Long-Term Follow-up of Rituximab Shows Good Response Duration in NHL

HOUSTON—Long-term follow-up of the rituximab (Rituxan) pivotal trial in relapsed or refractory non-Hodgkin’s lymphoma (NHL) shows a median response duration of almost a year. The anti-CD20 chimeric monoclonal antibody was approved last year for use in relapsed or refractory low-grade or follicular NHL.

In a poster presentation at the American Society of Hematology meeting, Peter McLaughlin, MD, of M.D. Anderson Cancer Center, reported the long-term follow-up results as well as a comparison of response data with internal and external controls.

Patients were treated with rituximab at 375 mg/m² weekly for 4 weeks. Using intention-to-treat analysis, the overall response rate in the 166 study patients was 48% (CR 6%, PR 42%). Median duration of response was 11.6 months, and median time to progression was 13.2 months. Of 80 responders, 20 (25%) have an ongoing reponse, with a duration range of 19.3+ months to 36.7 months.
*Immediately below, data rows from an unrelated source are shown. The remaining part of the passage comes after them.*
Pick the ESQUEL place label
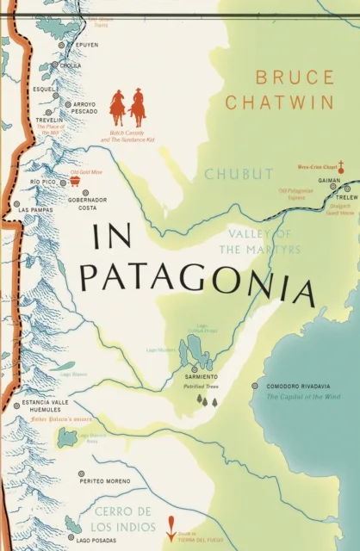coord(43,88)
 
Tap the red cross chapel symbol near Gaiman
coord(342,165)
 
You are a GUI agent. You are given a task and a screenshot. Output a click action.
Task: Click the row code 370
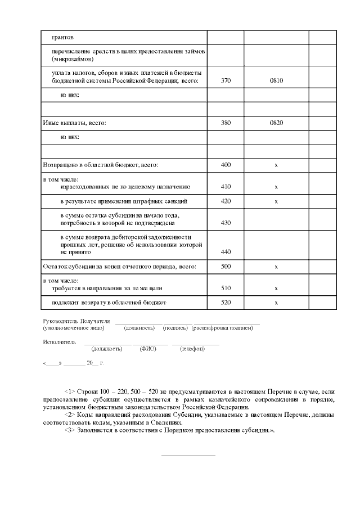click(226, 80)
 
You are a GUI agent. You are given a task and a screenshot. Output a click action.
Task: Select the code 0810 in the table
click(276, 80)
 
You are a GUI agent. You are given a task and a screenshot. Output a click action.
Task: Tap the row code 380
click(226, 122)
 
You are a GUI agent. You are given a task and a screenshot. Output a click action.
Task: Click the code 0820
click(276, 122)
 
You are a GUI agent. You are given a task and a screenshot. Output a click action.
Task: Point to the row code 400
click(226, 165)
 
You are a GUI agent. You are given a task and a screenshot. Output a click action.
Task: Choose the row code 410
click(226, 186)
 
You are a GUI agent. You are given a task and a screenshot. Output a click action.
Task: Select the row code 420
click(226, 201)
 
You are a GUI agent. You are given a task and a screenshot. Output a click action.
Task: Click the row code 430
click(226, 223)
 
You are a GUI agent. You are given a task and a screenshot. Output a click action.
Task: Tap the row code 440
click(226, 253)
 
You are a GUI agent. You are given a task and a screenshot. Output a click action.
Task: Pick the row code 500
click(226, 267)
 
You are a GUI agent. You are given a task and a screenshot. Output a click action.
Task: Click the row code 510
click(226, 288)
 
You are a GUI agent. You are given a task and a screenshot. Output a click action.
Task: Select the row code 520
click(226, 303)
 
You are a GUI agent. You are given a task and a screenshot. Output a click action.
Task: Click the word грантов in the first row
click(62, 37)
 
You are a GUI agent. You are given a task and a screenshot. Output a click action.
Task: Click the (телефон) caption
click(192, 349)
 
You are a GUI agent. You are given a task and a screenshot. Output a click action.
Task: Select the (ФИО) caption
click(147, 349)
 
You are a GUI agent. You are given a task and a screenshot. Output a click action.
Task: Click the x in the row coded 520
click(276, 303)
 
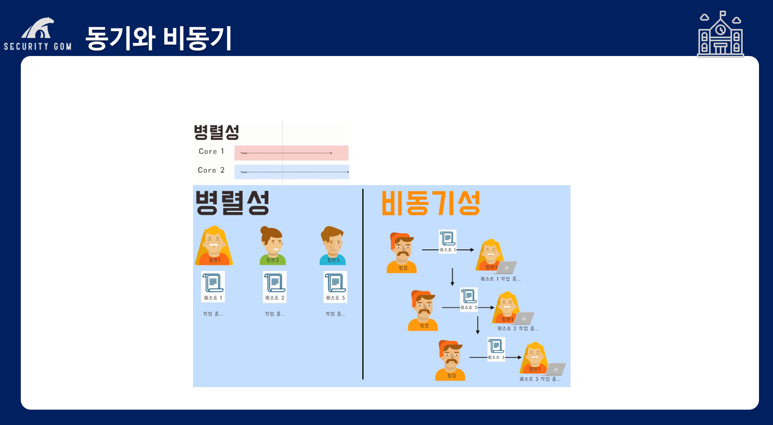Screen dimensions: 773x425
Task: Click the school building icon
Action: coord(721,35)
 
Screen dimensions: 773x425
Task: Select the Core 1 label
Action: coord(211,151)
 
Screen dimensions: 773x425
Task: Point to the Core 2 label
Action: coord(211,170)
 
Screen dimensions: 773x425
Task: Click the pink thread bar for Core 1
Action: coord(291,153)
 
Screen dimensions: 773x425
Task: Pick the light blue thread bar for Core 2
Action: coord(291,172)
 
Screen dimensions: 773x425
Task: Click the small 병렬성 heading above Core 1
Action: coord(216,132)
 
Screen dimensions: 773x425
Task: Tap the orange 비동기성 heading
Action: coord(430,203)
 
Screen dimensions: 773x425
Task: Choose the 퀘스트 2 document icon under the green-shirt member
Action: coord(274,286)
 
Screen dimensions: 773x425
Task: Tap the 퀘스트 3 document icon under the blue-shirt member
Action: coord(335,286)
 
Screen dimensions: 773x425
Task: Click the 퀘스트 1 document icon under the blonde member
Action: coord(213,286)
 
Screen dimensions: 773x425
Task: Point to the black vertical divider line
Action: coord(363,285)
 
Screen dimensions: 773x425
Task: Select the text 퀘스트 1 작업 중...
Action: coord(500,279)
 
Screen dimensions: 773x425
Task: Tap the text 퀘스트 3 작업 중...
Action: coord(540,379)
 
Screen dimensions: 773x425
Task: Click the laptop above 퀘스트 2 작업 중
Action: coord(524,318)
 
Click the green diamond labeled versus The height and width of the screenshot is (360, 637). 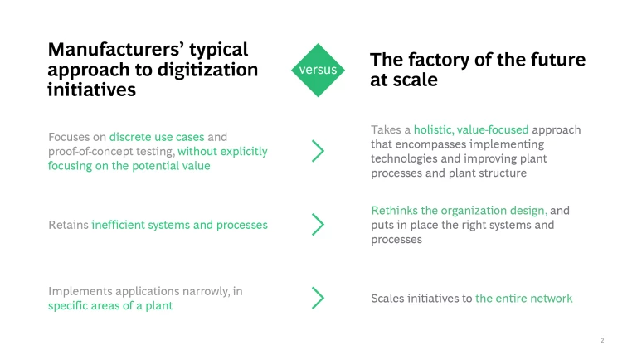click(318, 70)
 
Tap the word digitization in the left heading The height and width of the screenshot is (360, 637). click(207, 70)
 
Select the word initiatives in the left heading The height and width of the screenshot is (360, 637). click(91, 90)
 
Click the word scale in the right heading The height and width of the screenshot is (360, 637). click(415, 80)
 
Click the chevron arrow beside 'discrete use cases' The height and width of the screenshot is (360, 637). click(318, 151)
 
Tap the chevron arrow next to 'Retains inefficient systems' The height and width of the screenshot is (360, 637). click(318, 225)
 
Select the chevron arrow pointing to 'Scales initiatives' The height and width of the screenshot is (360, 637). click(318, 299)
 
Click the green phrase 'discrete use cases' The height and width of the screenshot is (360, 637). click(157, 137)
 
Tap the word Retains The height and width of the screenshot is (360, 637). click(68, 225)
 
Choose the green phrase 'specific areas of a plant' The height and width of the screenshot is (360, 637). click(110, 305)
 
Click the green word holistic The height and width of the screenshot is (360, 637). click(434, 129)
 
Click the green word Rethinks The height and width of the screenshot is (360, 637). click(394, 211)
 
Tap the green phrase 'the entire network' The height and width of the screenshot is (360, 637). click(523, 299)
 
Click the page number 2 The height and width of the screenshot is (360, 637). click(602, 340)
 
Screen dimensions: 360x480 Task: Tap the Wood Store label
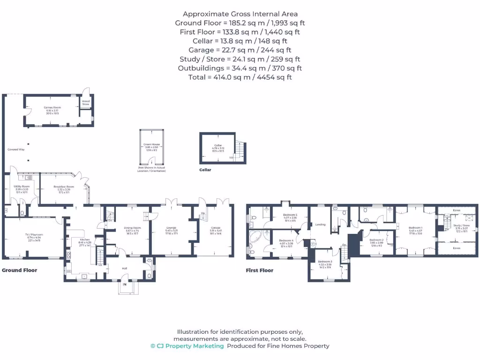tap(86, 103)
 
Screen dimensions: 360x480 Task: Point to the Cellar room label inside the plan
tap(218, 145)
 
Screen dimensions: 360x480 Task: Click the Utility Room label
tap(22, 186)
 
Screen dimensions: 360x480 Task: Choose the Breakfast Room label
tap(64, 186)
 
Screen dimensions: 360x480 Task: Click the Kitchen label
tap(85, 239)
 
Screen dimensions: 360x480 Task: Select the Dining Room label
tap(133, 228)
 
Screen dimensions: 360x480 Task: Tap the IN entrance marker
tap(125, 285)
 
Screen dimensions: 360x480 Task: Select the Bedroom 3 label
tap(325, 261)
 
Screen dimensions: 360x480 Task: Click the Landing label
tap(321, 224)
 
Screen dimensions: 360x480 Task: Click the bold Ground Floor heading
tap(20, 270)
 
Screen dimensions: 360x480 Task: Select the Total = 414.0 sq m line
tap(240, 77)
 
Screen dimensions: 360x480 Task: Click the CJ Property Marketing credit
tap(187, 346)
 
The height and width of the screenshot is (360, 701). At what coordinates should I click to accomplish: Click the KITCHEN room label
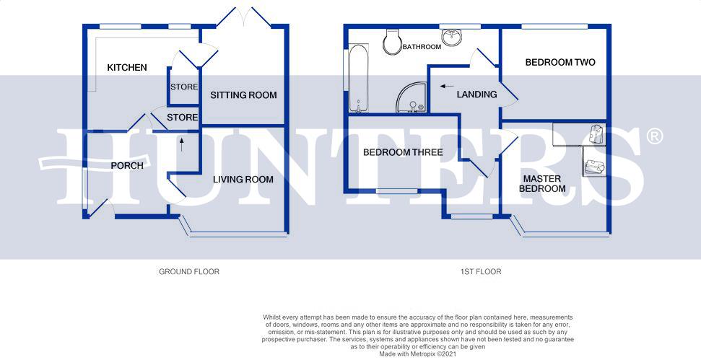pyautogui.click(x=127, y=68)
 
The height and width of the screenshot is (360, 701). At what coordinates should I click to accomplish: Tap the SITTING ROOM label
pyautogui.click(x=243, y=95)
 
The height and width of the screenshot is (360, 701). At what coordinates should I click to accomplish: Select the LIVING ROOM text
pyautogui.click(x=243, y=179)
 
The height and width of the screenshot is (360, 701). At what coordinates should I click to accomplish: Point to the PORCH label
pyautogui.click(x=127, y=165)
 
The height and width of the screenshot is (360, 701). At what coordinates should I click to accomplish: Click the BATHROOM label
pyautogui.click(x=422, y=47)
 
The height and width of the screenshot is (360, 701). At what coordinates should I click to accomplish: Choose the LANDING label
pyautogui.click(x=476, y=94)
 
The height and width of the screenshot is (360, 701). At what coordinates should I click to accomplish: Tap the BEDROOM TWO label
pyautogui.click(x=560, y=62)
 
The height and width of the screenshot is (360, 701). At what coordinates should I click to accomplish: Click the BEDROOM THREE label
pyautogui.click(x=403, y=152)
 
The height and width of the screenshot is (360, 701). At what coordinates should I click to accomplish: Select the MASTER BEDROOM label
pyautogui.click(x=544, y=183)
The overall response rate did not vary significantly with the number of prior chemotherapy courses but decreased, as expected, with the number of relapses: 57% for one relapse, 46% for two relapses, and 38% for three.

Refractory patients with zero relapses (never responded, never relapsed) had an overall response rate of 29% (6 of 21). Responses were confirmed on CT scans in a blinded audit by independent lymphoma experts using rigorous response criteria .

The researchers analyzed 22 of the most important factors for NHL prognosis, including age, bulky disease, IWF histologic type, prior autologous bone marrow transplant (ABMT), bcl-2 positivity, bone marrow involvement, extranodal disease, number of relapses, and resistance to the last chemotherapy course. Only three factors emerged as significant: histologic type, bcl-2 status at baseline, and prior ABMT.

Historical Controls Used

Although comparison with randomized controls would have been ideal, there were problems with this approach. Selection of an appropriate control group in these NHL patients is difficult, Dr. McLaughlin said, because:

(1) there is no standard treatment; (2) patients may find randomization into the chemotherapy arm less desirable than the immunotherapy arm (due to toxicity and longer time required for treatment); and (3) randomized studies evaluating treatments with similar response rates require large numbers of patients, are costly, and take several years to complete.

Instead, the researchers used two types of historical controls: internal, in which the patients served as their own controls, and extermal, using comparisons to reports in the literature.

Intention-to-treat analysis of responses with patients serving as their own controls found no significant difference in duration of response compared to responses with prior therapy. “As expected,” Dr. McLaughlin said, “overall response rates decreased with increasing number of relapses. Nevertheless, patients with three relapses had a 38% overall response rate, and refractory patients had a 29% overall response rate.”

Using historical data from the literature, rituximab compared favorably to other single-agent therapies such as cladribine (Leustatin) and fludarabine (Fludara) (see Table).

“A short (four infusions, 22 days) outpatient course of rituximab produces responses in patients with relapsed/refractory low-grade or follicular NHL of equivalent duration to prior chemotherapy. The overall response rate obtained with rituximab compares favorably to that of other single agents,” he concluded.

Initial studies in combination with chemotherapeutic and biologic agents have shown promising results, he added, and rituximab is now being evaluated in large randomized studies in patients with intermediate/high-grade NHL.